I wanted to start what hopefully will become a series on C++ productivity that is geared towards .NET developers that have had at least some (maybe painful) experience with C++. The first topic I’m covering is memory management as this area is often cited as the killer reason to use a garbage collected runtime over a native language like C++.
“My code has ninety-nine problems, but memory management should not be one.”
Fair enough. Developing code is hard. Developing code that is stable and doesn’t leak like a sieve is even harder. Even in .NET we fight “leaks”, but as we became masters of the runtime we remembered simple rules to avoiding leaks in our managed application such as:
- Being mindful of a hooked event, making sure it is unhooked if the object lifetime of the observer is shorter than the subject.
- Static objects are rooted. Objects that static objects refers to are also rooted.
- Dispose an IDisposable or make use of the using statement.
- Be aware of framework deficiencies (like this one from WPF)
Being masters of the .NET runtime, rules like these are second nature to us. What about C++ where we directly allocate/deallocate memory? How much more difficult is it than .NET? Depending on your point of view, some say it’s easier. Just like .NET, you just have to remember some simple rules. I’ll explain as I go along, but first some background…
C++, Dynamic Memory and Automatic Variables
Apologies if this next part is rehash from computer science, but bear with me as it contains some important concepts. I won’t go too far in depth as there are thousands of smarter folks that have covered this far better than I. In C++ you have dynamically allocated variables and automatic variables. The distinction is very simple. Dynamic means you created something using the new keyword and will look like a pointer.
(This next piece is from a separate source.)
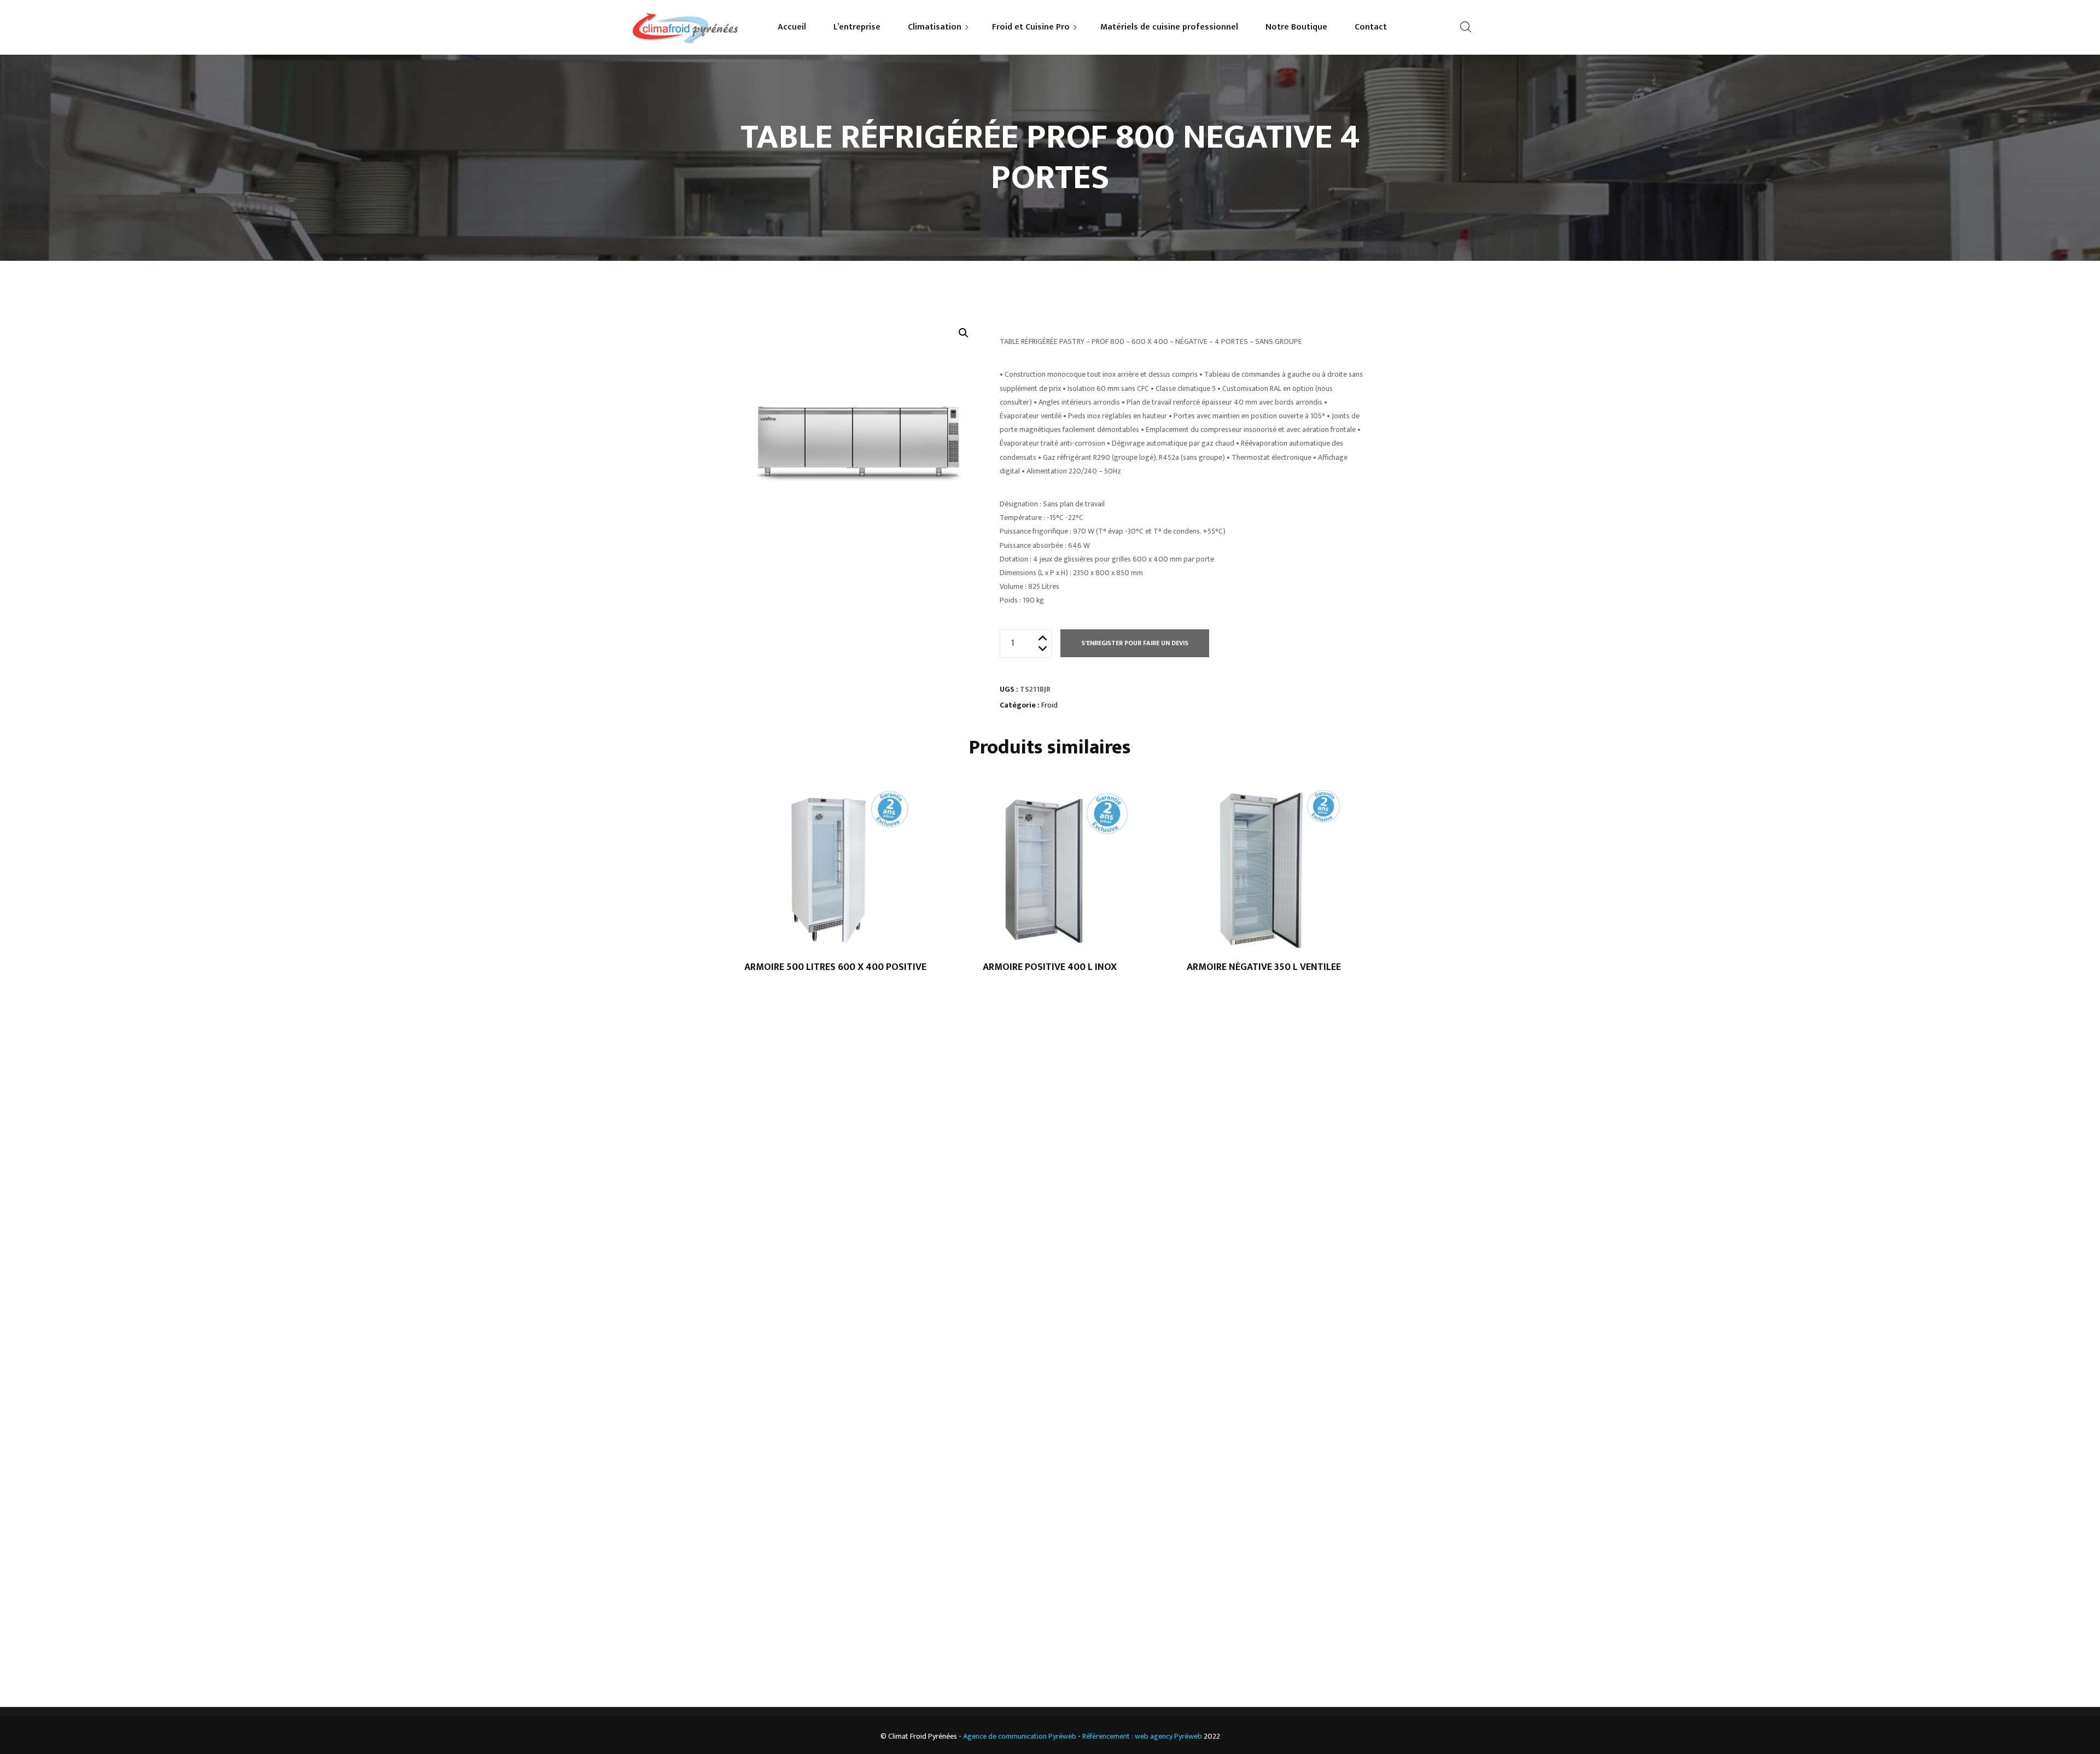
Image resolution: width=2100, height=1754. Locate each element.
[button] (963, 333)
Automatic means the new keyword was not used.
Here is an example of a class that uses dynamically allocated memory:
CMyClass* pClass = new CMyClass();
pClass->DoSomething();
Notice here that pClass is a pointer type. When we instantiate it with the new keyword, memory is allocated on the heap and that memory location is assigned to pClass. This memory will not be freed unless we execute delete pClass.
Here is an example of an automatic variable:
CMyClass myClass;
myClass.DoSomething();
Compare this to the previous dynamically allocated example. There is no new keyword involved. This might seem foreign to a .NET developer as the next line of code, executing the DoSomething method, would cause a NullReferenceException to be thrown. In C++, myClass is automatically allocated, and the constructor is called. You also do not call delete myClass to free it. It gets freed and the deconstructor gets called automatically. The question here should be “When does this happen?” And the answer is, “It gets freed the only safe time to release something automatic…when it loses scope.”
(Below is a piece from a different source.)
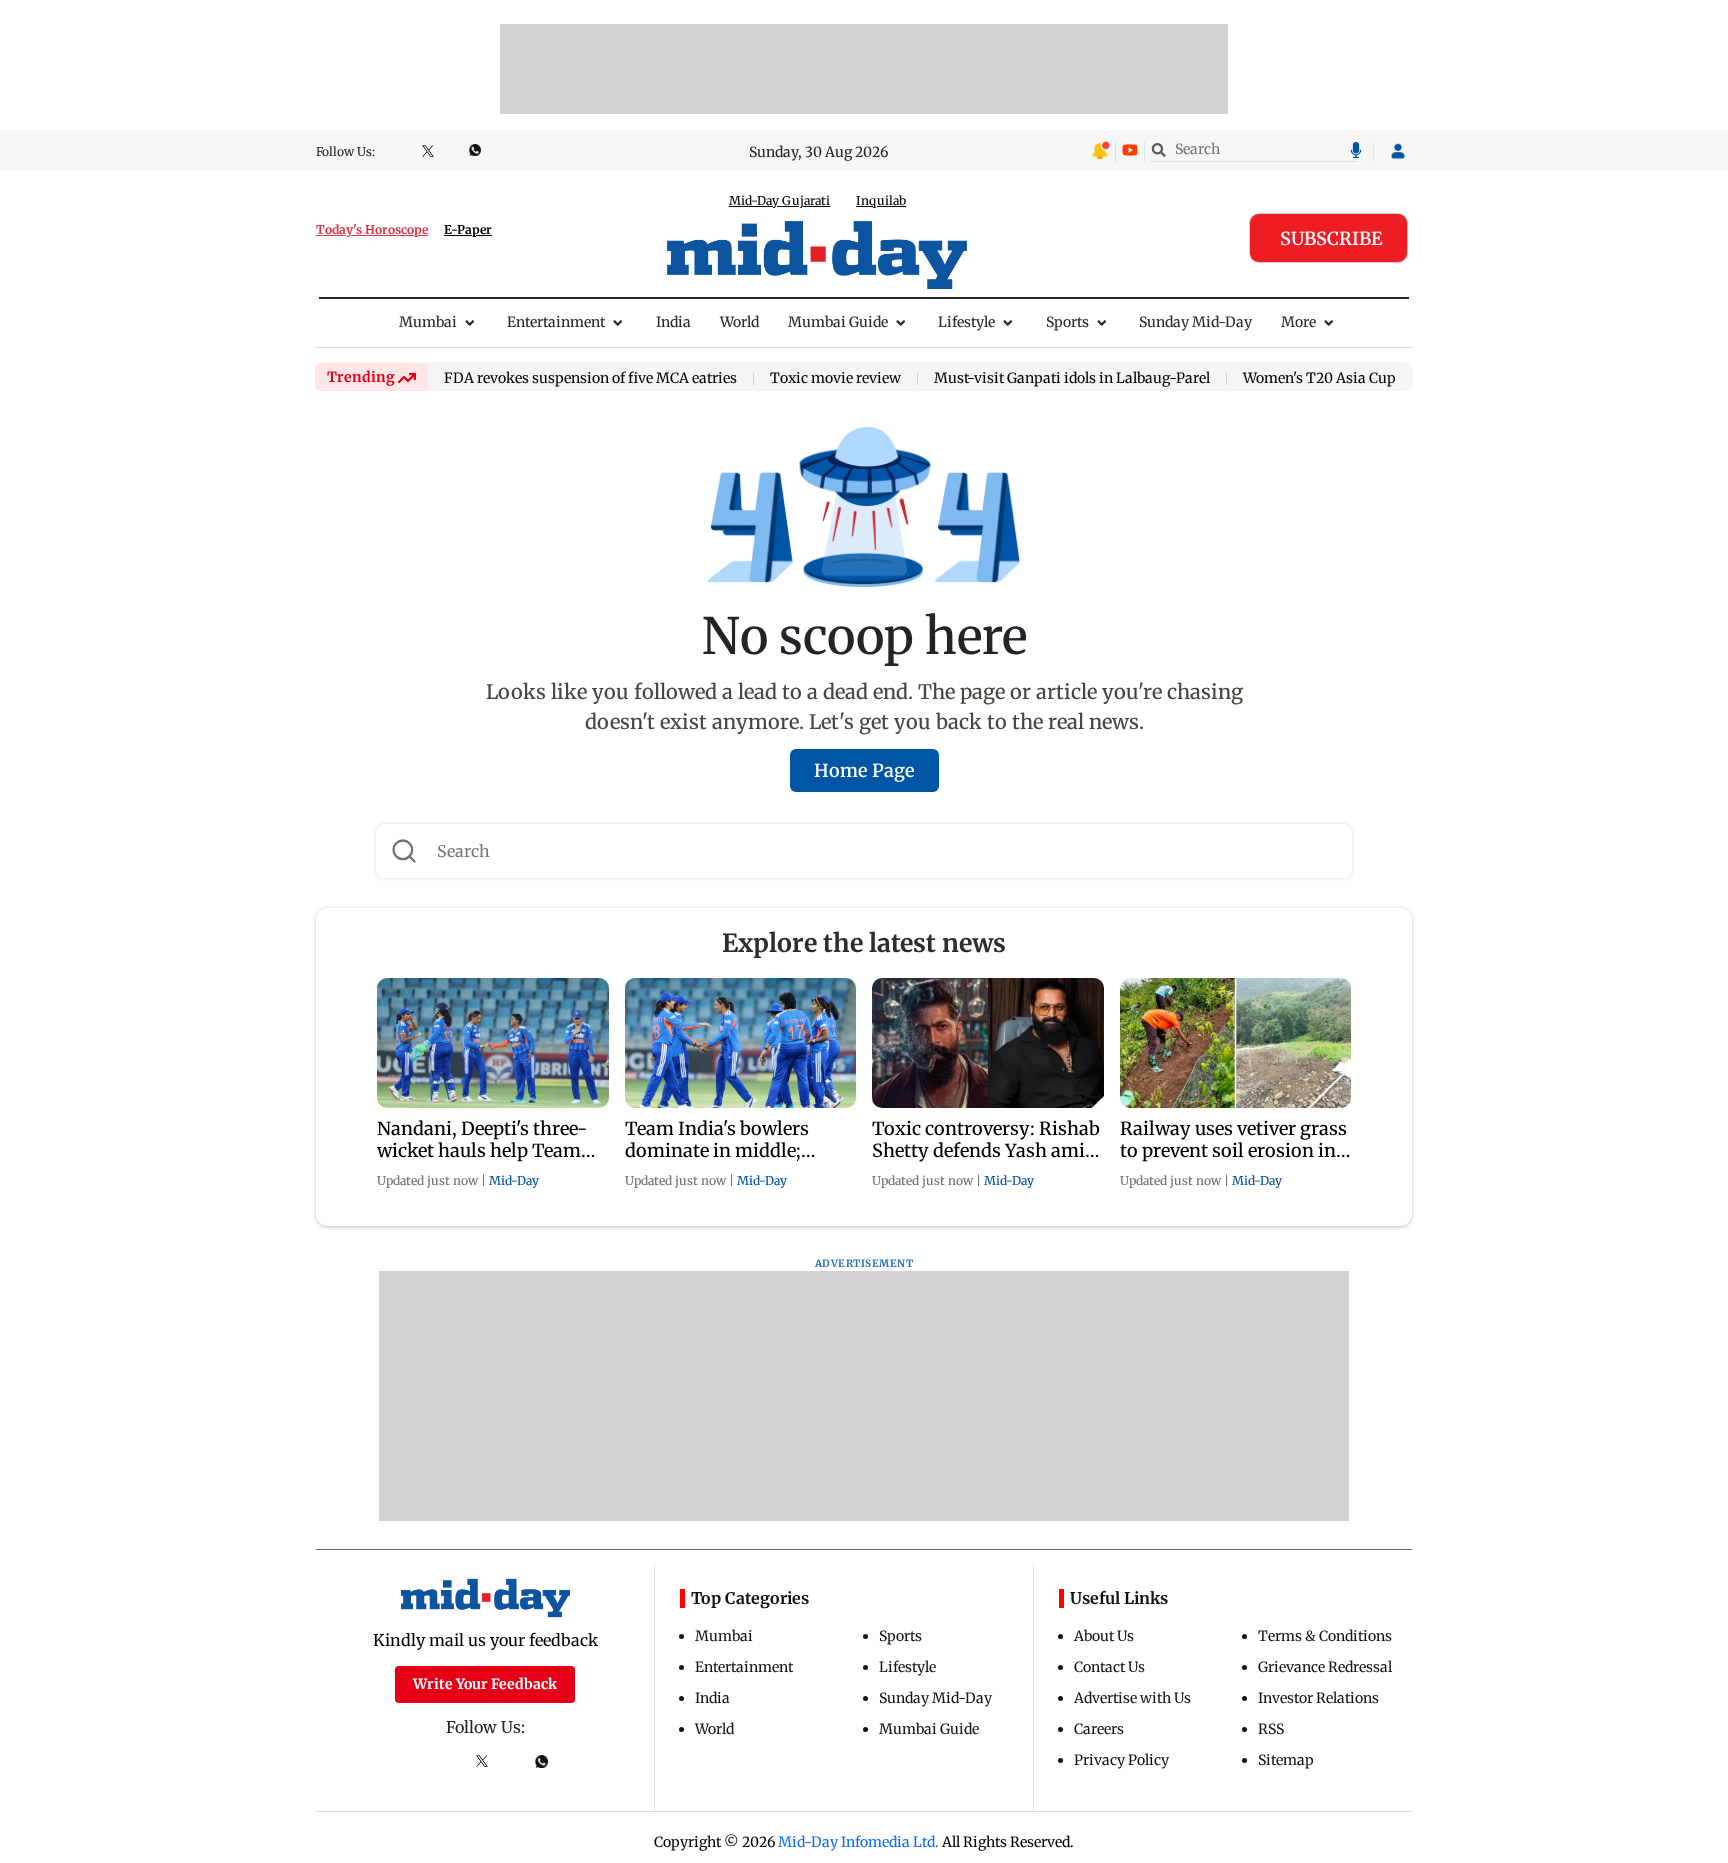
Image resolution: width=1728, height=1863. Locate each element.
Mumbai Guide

Consider the following example:
1: void MyMethod()
2: {
3: //myClassA ctor called
4: CMyClass myClassA;
5:
6: }//myClassA dtor called
In this snippet myClassA is allocated on the stack because it is local to the method. When the method exits, myClass is automatically deallocated.
Here is another example, but this time we have an automatic variable, m_myClass, that is scoped inside a class as a member.
1: class MyClassA
2: {
3: MyClassA()
4: {
5:
6: }
7:
8: ~MyClassA()
9: {
10: /* Do nothing as m_myClass
11: will automatically be freed */
12: }
13: private:
14: MyClassX m_myClass;
15: }
So hopefully now you have a rough understanding of automatic vs dynamic. Just to make sure, I’ll reiterate. Dynamic allocations are pointers created with the new keyword (malloc too if you wanna be picky), and freed with the delete keyword. Automatic variables are auto instantiated and freed when they lose scope.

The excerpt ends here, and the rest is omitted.